Critical Notes

New reviews and more from NBCC members

By Michael Schaub

All of us on the NBCC board hope you had a great holiday, even if it wasn’t quite the same as years before. (Sure, the cookout might have had much fewer people, but at least you didn’t have to pretend to enjoy your aunt’s Day-Glo yellow potato salad that’s been sitting in the sun for two hours.) If you’re looking for a book to dive into this week, our members have you covered—we’ve got reviews of the latest from Olivia Laing, Molly Ball, Scott Turow, and Lily King. (And if you prefer something lighter, there’s a review of the new 1,104-page book from fun-loving French economist Thomas Piketty.) Keep sending us your links and news to NBCCcritics@gmail.com, and as always, thanks for being a member!

Member Reviews

Robin Kaiser-Schatzlein reviewed Thomas Piketty’s 1,104-page (!) Capital and Ideology for The New Republic.

John Glassie reviewed Olivia Laing’s Funny Weather: Art in an Emergency for The Washington Post.

Anita Felicelli reviewed Deni Ellis Béchard’s A Song From Faraway for the San Francisco Chronicle.

Barbara Spindel reviewed David Rohde’s In Deep and Molly Ball’s Pelosi for The Christian Science Monitor.

Hamilton Cain reviewed Molly Ball’s Pelosi for O, the Oprah Magazine.

Julia M. Klein reviewed Maggie Doherty’s The Equivalents for The Boston Globe and Benjamin Taylor’s memoir Here We Are for The Forward.

Christoph Irmscher wrote the lead for the Summer Books issue of The Wall Street Journal, a review of Nicholas Basbanes’s biography Cross of Snow: A Life of Henry Wadsworth Longfellow.

Ron Slate reviewed Mireille Best’s Camille in October for On The Seawall.

Benjamin Woodard reviewed Quim Monzó’s Why, Why, Why? for the Fiction Writers Review.

Diane Scharper reviewed Jeff Madrick’s Invisible Americans, Maria Giura’s Celibate, and Charles Johnson’s Grand for the National Catholic Reporter.

Martin Gelin reviewed Michel Houellebecq’s Serotonin for the Boston Review.

▸ **Exercise aim**
Resume the NBCC book review roundup after its final line. The listing after this has no connection to the NBCC book review roundup.

▸ **Raw data**

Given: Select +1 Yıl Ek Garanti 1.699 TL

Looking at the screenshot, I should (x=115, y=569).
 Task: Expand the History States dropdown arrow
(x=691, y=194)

* * *

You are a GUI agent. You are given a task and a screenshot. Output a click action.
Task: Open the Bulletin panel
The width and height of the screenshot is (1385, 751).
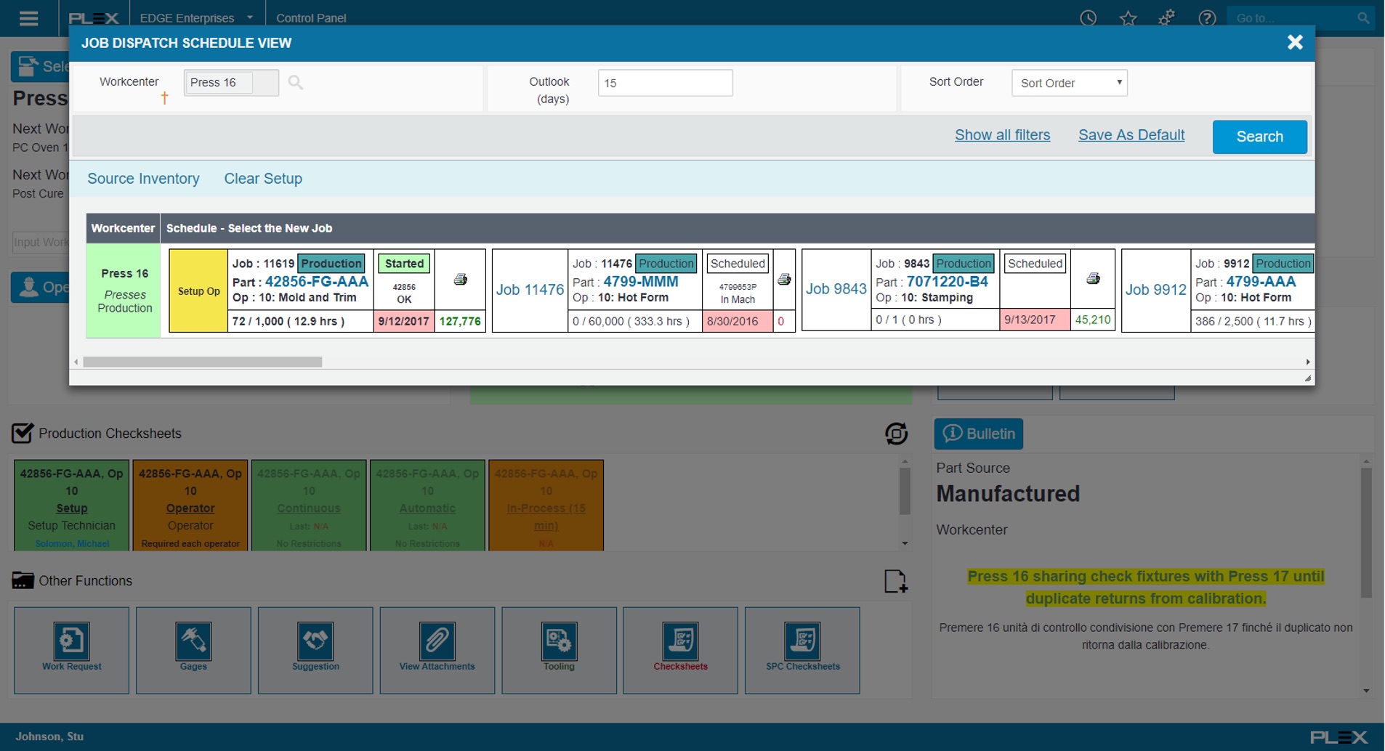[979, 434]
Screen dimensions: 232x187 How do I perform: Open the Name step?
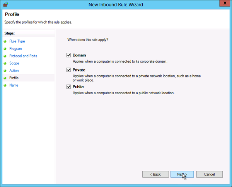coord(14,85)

▸ **Output for this exercise**
Dana Wilde reviewed Lily King’s Writers & Lovers in his Off Radar column for the Central Maine Newspapers.

Peggy Kurkowski reviewed Tom Clavin’s Tombstone: The Earp Brothers, Doc Holliday, and the Vendetta Ride from Hell for Open Letters Review.

Michelle Newby Lancaster reviewed The Dragons, the Giant, the Women: A Memoir by Wayétu Moore for Lone Star Literary.

Karl Wolff reviewed Sarah Pinder’s Common Place for the New York Journal of Books.

Michael J. McCann reviewed Scott Turow’s The Last Trial for the New York Journal of Books.

Jim Scott reviewed The Story of More: How We Got to Climate Change and Where to Go from Here by Hope Aahren and Climate Change: A Very Short Introduction by Mark Maslin for the Wellington Square Bookshop website.

Member Interviews

Board member Colette Bancroft interviewed Michael Connelly about his new book, Fair Warning, for the Tampa Bay Times.

Tom Beer spoke with Daniel Mason about his new story collection, A Registry of My Passage Upon the Earth, for Kirkus Reviews.

Stephen Erickson was interviewed by Marc Bekoff, Ph.D., about his “landmark book,” The Great Healing—Five Compassions That Can Save Our World, in Psychology Today.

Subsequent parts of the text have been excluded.